Tran - Dr. Tran: Son of the Beach

Description: A fine day on a beautiful Spanish beach. The successful fighting model, Drake 'Domino' Vyril, newly arrived on the latest leg of his new tour, has a chance encounter...that may very well change the course of his career forever! Probably not, though.



Barcelona! Bright suns, warm air, lots of people, and pretty darn posh! It's -the- place to go when you hit Spain, and it happens to be where Drake "Domino" Vyril's jet has set down to continue the World Tour. Having been in town for only two hours so far, he's had enough time to find a hotel room and freshen up. Why here? Because he's not sure where exactly the combat location will be for his next fight, and he rather enjoys soaking in the cultures of these places. He's only ever been here for the sake of modeling, and never very long. He always loved it, though.

As for his next opponent? Apparently a local legend in fighting, but not much else information on him. Nevertheless, Drake's stoked about seeing what the country has to offer, and pitting his own skill against him in the ring. Awesome experience, excellent publicity, and who knows? Maybe an ally!

For now, however, Drake's opting to examine what Barcelona has to offer in terms of beaches. What he's found is a rather nice stretch of sand, and though the water's full of boats of varying sizes, he can't help but admire the Spanish setting. The rich blue sky, the fluffy clouds, the people milling about in their own upper-class lives... it's very picture-esque. So for the moment, he's standing just on the edge of the shore, hands cocked casually to his hips and gaze set out over the waves.

The beach is mostly picturesque, at least. At the moment, there is but one thing marring its pristine majesty, one complication sticking out of it like a sore thumb. A man, dripping and caked in sand, staggering down the beach with one hand held protectively over his eyes.

If it were any other day, perhaps that would be all there was to it; however, as the man makes his way down the beach, step after shaky, halting step, he stops. His head turns, slowly and inexorably. If he weren't already squinting from the sun, his eyes would narrow. Perhaps Drake can feel the eyes on him, radiating a dangerous feeling of hatred, pure rage; certainly, a pretty young couple nearby takes a step back, although that might be from a variety of other failings in personal hygeine that the man has going for him.

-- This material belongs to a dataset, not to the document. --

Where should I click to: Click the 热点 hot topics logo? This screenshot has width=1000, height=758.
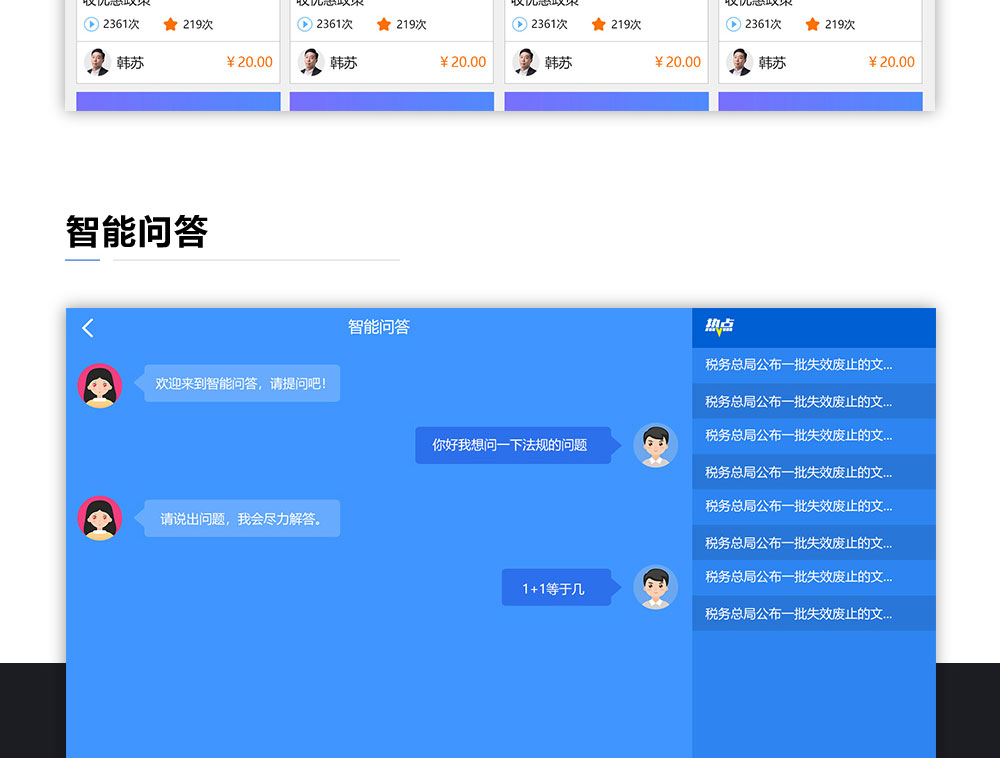click(719, 326)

Raising an unsteady finger to point directly at the man called Domino, Dr. Tran speaks. "You...YOU!" Gradually breaking into a run toward the wrestler, he starts to scream. "AAAAAAAAAAAAAAAAAAAAAAAAAAAAAA-" His hand curls into a fist raised over his head. "-AAAAAAAAAAAAAAAwait a second." Stopping dead in his tracks with a spray of sand, Tran lets his arms drop and takes a couple of deep breaths. "You...who are you? You're not..." The doctor lets his sentence trail off, opting instead to stare at Drake, obvious confusion on his face.

Rolling water.

Seagulls.

Screaming lunatic.

Crashing waves.

Wait. Screaming lunatic? Drake's head snaps in Tran's direction, and his eyes widen. All he can make out of this situation is that a mad scientist wants him. Or hates him. Drake has offended the natural order of things! Or defies scientific law! He's not sure how, but be damned if he's going to allow himself to take a beating for it! So he sets into his stance, feet spreading wider, hands lifting, and preparing to-

-stand stupidly in front of his 'attacker' when things suddenly come to a stop. "Uh.. Domino," Drake replies. Best to give the ring name to people he doesn't know. Amethyst eyes narrow briefly, brow knitting in confusion. "Err.. we know each other?"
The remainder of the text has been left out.